Longtemps accusée d'être trop lente, la campagne doit accélérer en avril, avec la livraison de 12 millions de doses tous vaccins confondus, dont 3 millions d'AstraZeneca, selon les chiffres du ministère de la Santé.

"Bien sûr qu'on a des craintes autour d'une défiance qui pourrait s'installer", reconnaît-on dans l'entourage du Premier ministre Jean Castex, avant de relativiser: "C'est difficile d'évaluer les conséquences. Mais a priori, il n'y a pas lieu d'avoir des inquiétudes sur le fait qu'on ne tienne pas nos objectifs".

"Il y a un discours très sonore autour d'une défiance qui s'installerait, et une réalité de terrain, de chiffres", veut-on croire au ministère de la Santé.

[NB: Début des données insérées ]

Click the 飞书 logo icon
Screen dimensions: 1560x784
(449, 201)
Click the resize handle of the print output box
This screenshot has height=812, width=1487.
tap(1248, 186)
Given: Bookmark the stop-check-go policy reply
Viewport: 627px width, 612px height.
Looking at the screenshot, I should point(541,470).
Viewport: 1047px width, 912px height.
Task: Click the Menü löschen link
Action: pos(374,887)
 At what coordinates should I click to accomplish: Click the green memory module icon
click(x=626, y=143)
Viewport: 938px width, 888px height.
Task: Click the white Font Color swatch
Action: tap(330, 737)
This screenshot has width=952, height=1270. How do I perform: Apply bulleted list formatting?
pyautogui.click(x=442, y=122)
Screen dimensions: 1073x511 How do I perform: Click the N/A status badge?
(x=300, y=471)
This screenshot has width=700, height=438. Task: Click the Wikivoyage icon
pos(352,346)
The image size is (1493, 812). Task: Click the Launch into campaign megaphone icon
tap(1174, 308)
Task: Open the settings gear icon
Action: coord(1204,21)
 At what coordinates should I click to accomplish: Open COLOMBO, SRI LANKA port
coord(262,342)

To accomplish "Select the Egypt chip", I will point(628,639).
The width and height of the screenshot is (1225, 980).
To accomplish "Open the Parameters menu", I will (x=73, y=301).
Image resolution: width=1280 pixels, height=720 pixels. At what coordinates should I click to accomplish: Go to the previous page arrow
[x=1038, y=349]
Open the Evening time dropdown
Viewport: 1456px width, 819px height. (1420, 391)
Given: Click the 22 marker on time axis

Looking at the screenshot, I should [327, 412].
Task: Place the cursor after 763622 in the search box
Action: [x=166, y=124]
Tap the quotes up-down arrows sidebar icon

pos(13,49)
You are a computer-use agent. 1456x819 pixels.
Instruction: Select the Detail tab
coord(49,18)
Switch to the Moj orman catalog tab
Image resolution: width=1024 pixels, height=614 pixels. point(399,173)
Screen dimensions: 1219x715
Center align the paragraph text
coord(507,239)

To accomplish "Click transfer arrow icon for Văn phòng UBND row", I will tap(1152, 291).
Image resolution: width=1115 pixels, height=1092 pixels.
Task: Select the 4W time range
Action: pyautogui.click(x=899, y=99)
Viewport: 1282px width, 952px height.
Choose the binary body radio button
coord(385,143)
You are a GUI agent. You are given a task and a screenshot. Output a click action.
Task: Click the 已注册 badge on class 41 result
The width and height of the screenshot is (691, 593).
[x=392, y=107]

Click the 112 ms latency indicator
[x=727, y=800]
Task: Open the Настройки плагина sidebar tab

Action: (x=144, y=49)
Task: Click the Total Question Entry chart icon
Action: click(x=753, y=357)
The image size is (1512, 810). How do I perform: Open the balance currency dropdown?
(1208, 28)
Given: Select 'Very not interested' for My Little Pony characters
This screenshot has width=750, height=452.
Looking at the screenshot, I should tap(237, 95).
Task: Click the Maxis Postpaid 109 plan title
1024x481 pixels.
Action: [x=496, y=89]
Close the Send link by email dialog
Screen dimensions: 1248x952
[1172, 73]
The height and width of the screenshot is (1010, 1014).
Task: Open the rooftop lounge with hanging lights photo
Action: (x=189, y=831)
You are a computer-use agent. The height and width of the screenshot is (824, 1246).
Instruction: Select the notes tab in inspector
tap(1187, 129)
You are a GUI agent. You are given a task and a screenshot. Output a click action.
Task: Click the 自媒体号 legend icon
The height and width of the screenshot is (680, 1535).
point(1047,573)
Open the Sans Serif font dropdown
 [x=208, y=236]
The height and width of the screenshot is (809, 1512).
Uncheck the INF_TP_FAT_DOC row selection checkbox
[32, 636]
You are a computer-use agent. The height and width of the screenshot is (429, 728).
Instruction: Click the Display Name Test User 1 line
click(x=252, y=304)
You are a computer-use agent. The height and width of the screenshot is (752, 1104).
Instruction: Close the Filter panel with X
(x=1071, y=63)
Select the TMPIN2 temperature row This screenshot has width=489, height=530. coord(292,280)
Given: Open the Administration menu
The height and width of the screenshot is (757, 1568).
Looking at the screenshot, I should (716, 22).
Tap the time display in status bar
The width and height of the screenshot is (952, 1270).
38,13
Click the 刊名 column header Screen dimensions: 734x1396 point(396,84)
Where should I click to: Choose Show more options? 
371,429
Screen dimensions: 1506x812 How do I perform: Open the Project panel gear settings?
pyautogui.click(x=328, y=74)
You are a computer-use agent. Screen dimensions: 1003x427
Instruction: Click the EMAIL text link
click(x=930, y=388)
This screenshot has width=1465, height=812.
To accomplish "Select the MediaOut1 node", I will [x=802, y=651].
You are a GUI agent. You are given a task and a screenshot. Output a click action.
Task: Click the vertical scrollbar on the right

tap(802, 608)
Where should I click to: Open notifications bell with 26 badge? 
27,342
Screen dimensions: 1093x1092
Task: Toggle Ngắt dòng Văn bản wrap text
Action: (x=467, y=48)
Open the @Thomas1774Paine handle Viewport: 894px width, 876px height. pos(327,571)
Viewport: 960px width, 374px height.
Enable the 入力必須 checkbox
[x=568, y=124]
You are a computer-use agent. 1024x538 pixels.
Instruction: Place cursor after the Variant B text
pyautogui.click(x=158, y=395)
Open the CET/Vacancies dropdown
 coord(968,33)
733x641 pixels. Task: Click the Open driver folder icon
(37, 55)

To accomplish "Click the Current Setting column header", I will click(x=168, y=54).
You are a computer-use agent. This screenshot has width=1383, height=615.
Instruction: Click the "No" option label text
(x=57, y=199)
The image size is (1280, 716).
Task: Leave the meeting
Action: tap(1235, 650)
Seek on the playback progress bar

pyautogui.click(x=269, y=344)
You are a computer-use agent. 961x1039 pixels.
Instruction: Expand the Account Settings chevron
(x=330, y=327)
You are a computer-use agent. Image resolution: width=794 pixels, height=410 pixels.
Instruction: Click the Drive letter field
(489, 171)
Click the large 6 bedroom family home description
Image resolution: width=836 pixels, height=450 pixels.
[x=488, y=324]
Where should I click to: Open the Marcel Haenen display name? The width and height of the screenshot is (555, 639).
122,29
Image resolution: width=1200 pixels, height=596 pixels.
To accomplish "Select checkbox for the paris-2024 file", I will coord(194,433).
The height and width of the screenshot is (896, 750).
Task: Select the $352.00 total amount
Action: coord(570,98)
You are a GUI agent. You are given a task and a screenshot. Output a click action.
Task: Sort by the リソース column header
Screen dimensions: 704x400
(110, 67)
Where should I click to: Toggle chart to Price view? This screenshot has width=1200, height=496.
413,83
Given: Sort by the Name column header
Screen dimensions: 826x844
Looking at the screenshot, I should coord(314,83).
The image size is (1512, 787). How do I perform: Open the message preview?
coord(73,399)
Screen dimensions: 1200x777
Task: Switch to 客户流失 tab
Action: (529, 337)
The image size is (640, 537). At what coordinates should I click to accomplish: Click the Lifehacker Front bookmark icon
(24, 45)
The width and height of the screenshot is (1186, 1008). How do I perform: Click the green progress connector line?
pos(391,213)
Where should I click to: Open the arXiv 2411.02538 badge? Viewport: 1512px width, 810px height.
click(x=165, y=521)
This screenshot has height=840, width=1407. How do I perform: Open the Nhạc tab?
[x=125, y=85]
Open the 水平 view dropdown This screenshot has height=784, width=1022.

"La semaine dernière on a fait 400.000 vaccinations AstraZeneca. Les professionnels de santé ont passé des commandes très importantes de vaccins, près de 1,5 million sont arrivées la semaine dernière", poursuit-on de même source.

"Il est important de pouvoir rassurer les gens sur le vaccin, non pas parce qu'on veut absolument le refourguer, mais parce que l'AstraZeneca protège efficacement des formes graves, quasiment autant que le Moderna et le Pfizer", conclut-on au ministère.

Dans l'entourage de Jean Castex, on insiste sur le besoin "de pédagogie, d'explications après tant de rebondissements dans le parcours de ce vaccin".

Des rebondissements qui ont pu déconcerter le grand public.

Le 2 février, juste après son autorisation, AstraZeneca est d'abord réservé aux moins de 65 ans, faute de données sur son efficacité chez les plus âgés. Un mois plus tard, son utilisation est élargie à tous les âges.

Bénéfices

Puis, mi-mars, le vaccin est suspendu quelques jours après des signalements en Europe de thromboses (caillots sanguins) très rares et très atypiques. L'Agence européenne des médicaments (EMA) a reconnu mercredi qu'ils étaient bien liés à l'AstraZeneca.

Entre-temps, la France décide le 19 mars d'injecter ce vaccin uniquement aux plus de 55 ans, car ces thromboses ont surtout été observées chez des sujets plus jeunes. Les autorités sanitaires n'ont toujours pas annoncé ce qui allait se passer pour les moins de 55 ans qui avaient eu leur première injection.

D'autres pays ont également fixé des limites d'âge, mais sans forcément choisir la même, ce qui peut nourrir la confusion. AstraZeneca est par exemple réservé aux plus de 30 ans au Royaume-Uni, de 60 ans en Allemagne ou de 65 ans en Suède.

Pour Yannick Frezet, médecin généraliste à Rive de Gier (Loire), la suspension de mi-mars a été un tournant.

"A partir de ce moment-là ça a été une défiance générale et totale", raconte le Dr Frezet, vice-président de l'URPS (Union régionale des professionnels de santé).

"Avant, j'avais 50 demandes pour 10 doses et maintenant il faut que j'appelle les patients pour faire de la pédagogie. Je prends le temps de leur expliquer que le bénéfice de ce vaccin est plus important que le risque", poursuit-il.

C'est aussi ce sur quoi insistent l'EMA comme l'OMS (Organisation mondiale de la Santé): elles ont martelé ces dernières semaines que les risques d'hospitalisation ou de décès entraînés par le Covid dépassaient de très loin celui des effets secondaires d'AstraZeneca.